(Provided passage begins)

THE Bundaberg region is running short of bread, milk and fuel as panic buyers stock up out of fear supplies will dry up due to blocked delivery routes.
Beemart Enterprises owner Nev Beeston said he was trying all sorts of ways to get fresh fruit and vegetables into the city.
He said he had already closed down his retail operation in Maryborough and was now just supplying to nursing homes and hospitals there.
In Bundaberg he would probably be able to keep his retail operation open until at least Friday.
“We’ve sent a truck down to Brisbane to see if it can get through on the back roads,” he said.
“But we source mainly from the Rocklea markets and they’re about to go under water.”
Beemart wholesale and retail manager Jason Beeston said they were able to source some local produce, such as tomatoes and cucumbers.
But produce that had to come from the Lockyer Valley, which was hit by devastating flash floods this week, would be unobtainable.

(Provided passage ends)
(Provided records begins)

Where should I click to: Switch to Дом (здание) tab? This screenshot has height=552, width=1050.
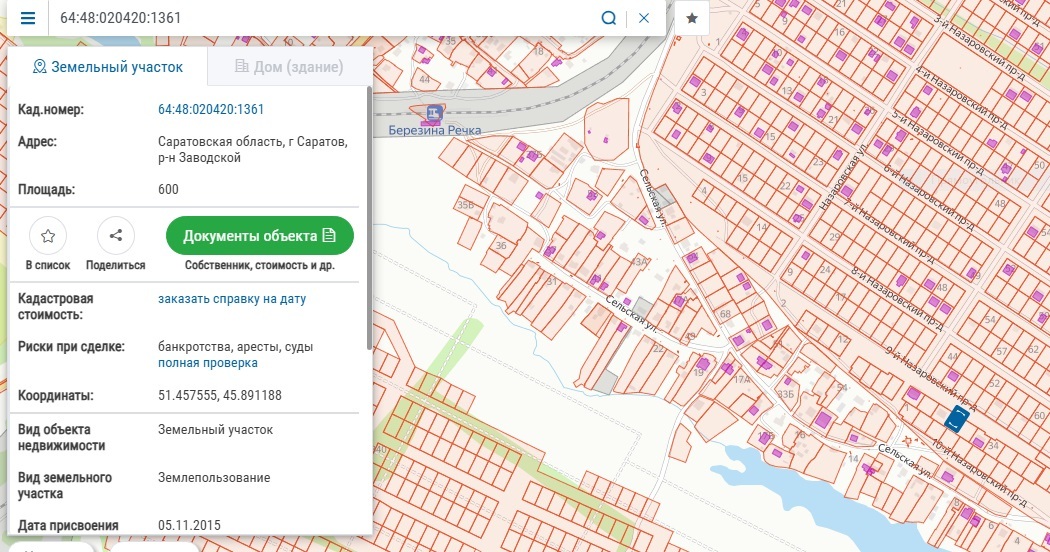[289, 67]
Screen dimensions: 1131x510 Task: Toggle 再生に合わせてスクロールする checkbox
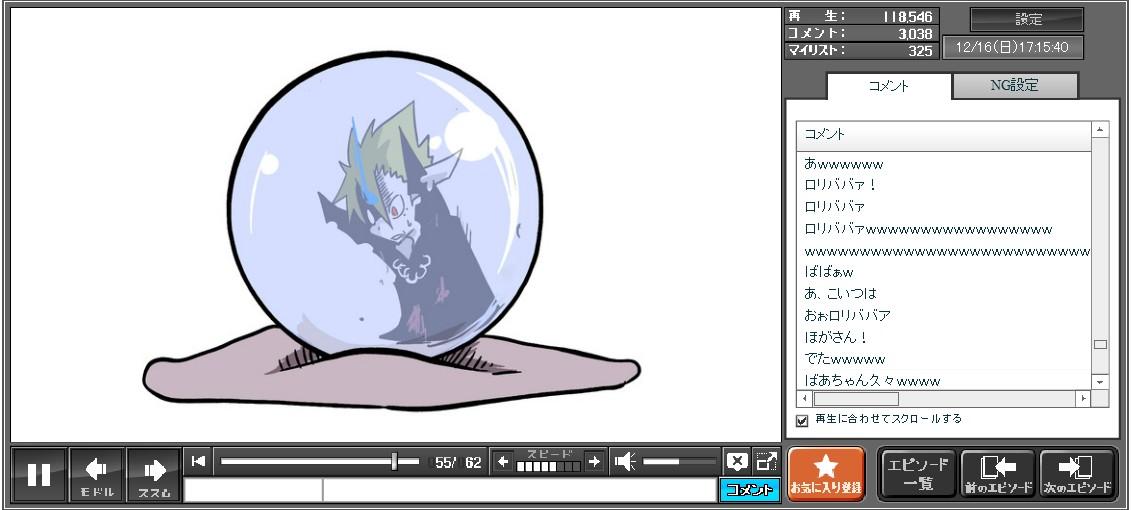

(Provided records ends)
(Provided records begins)

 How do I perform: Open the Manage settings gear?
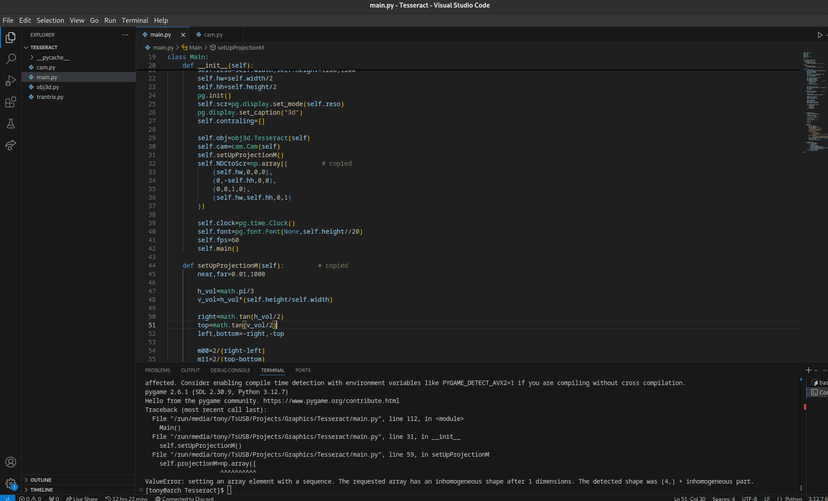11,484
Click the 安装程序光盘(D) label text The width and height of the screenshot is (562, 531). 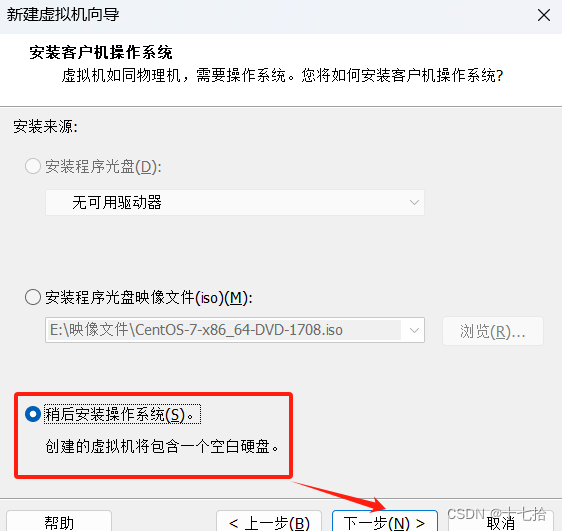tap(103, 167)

(Provided records ends)

[Your tasks]:
• 1. Summarize the report on Bundaberg's supply shortages in two sentences.
• 2. Write a continuation of the report on Bundaberg's supply shortages, starting after its last sentence.
The records are separate from the news report on Bundaberg's supply shortages.

[Results for each task]:
• 1. Panic buyers in the Bundaberg region are running down stocks of bread, milk and fuel, fearing that blocked delivery routes will cut off supplies. Beemart Enterprises has closed its Maryborough retail operation and is searching for ways to bring in fresh produce, since its main source, the Rocklea markets, is about to go under water and produce from the flood-hit Lockyer Valley will be unobtainable, though some local items such as tomatoes and cucumbers can still be sourced.

• 2.
A Woolworths spokesman said the company had sent a convoy of trucks north from Brisbane to restock sites up the coast.
But if trucks could not get through, they would have to consider other options.
At Moloney’s 5-Star Supermarket, manager Joe Taylor said he was selling out quickly. He said the main problems were bread and milk, which he could not source.
Trevor Schulz, manager of Cornetts Supa IGA Woongarra Street, said the store had not been restocked since Friday.
“We usually get a delivery every day,” he said.
“At the moment we are mainly low on milk and bread.”
Mr Schulz said the store had a number of panic buyers who were stocking up supplies.
“We are predicting that by Thursday fruit and vege might be an issue if we can’t get anything through,” he said.
“You can still get plenty of brussels sprouts, though.”
Mr Schulz said the IGA should have enough red meat until Friday.
Coles spokesman Jim Cooper said the supermarket chain would reassess its needs daily.
“We are hoping that we can continue to make bread for the next week, but it’s difficult to say how long the current situation will last.”
Motorists also lined up for blocks to fill up their cars at service stations across the city.
Matilda on Walker Street ran out of unleaded petrol yesterday morning.
“We have had a lot of panic buying — they should be responsible, they can’t go anywhere because the roads are cut,” Matilda owner Gary Jensen said.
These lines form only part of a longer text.